- _Exercise details_:
Reproduce verbatim all of the data given below, but do not carry over the images.

Top of Supplied material

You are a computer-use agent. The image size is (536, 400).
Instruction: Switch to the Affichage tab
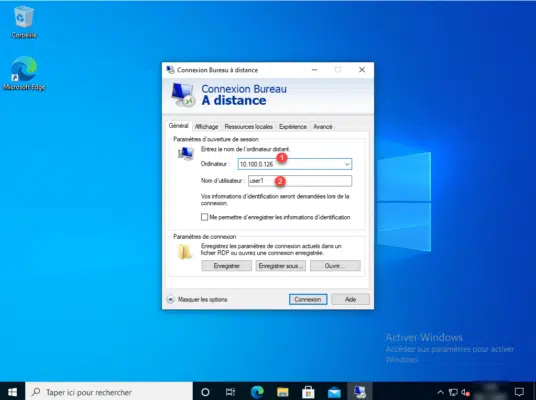pyautogui.click(x=206, y=126)
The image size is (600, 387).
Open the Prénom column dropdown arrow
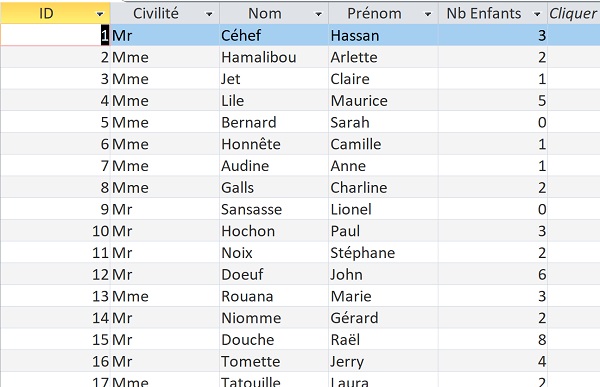click(428, 14)

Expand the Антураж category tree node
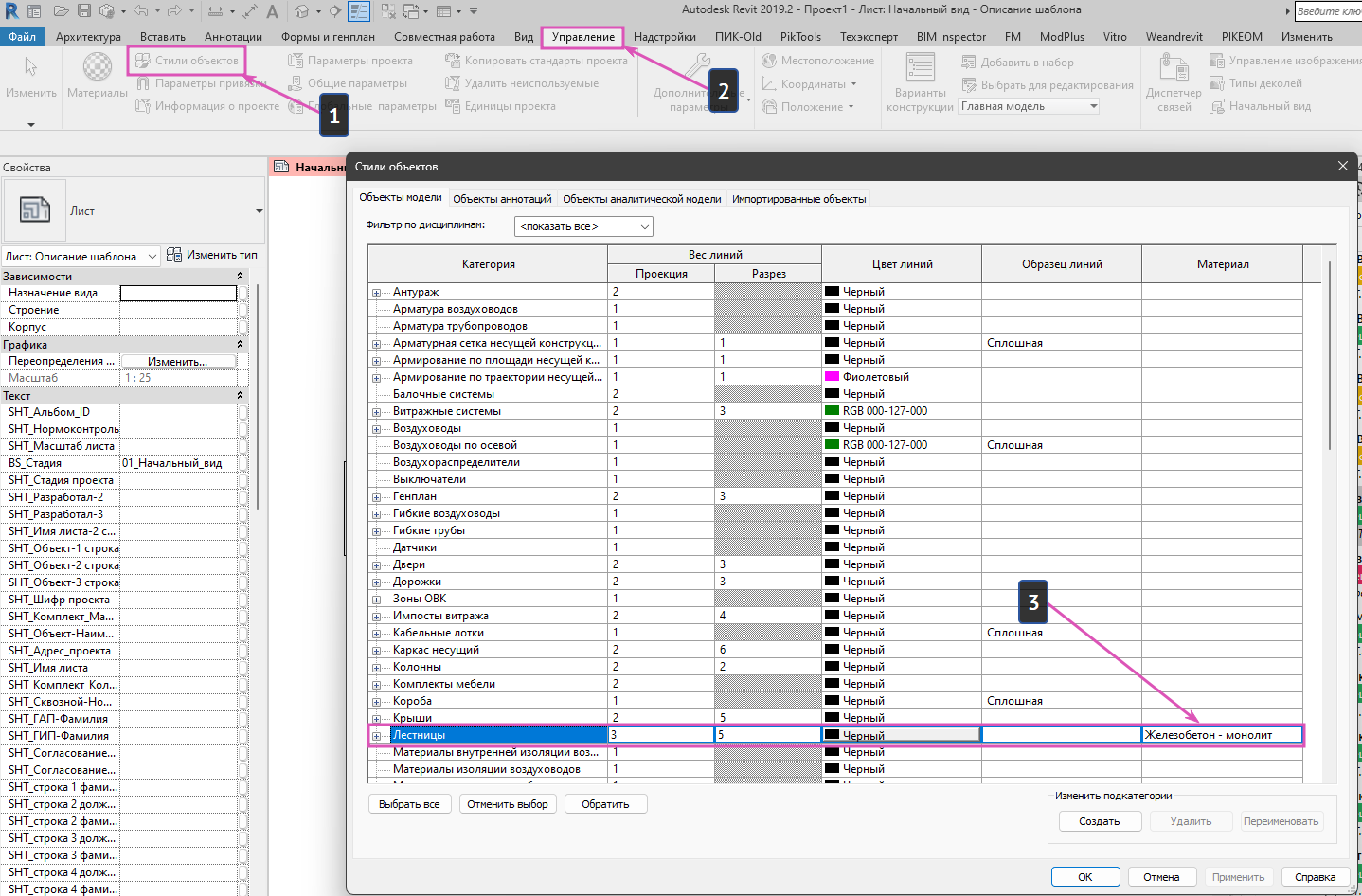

Bottom of Supplied material

- _Completed exercise_:
You are a computer-use agent. The image size is (536, 400).
Instruction: Switch to the Affichage tab
pyautogui.click(x=206, y=126)
The image size is (600, 387).
Open the Prénom column dropdown arrow
click(428, 14)

Expand the Антураж category tree node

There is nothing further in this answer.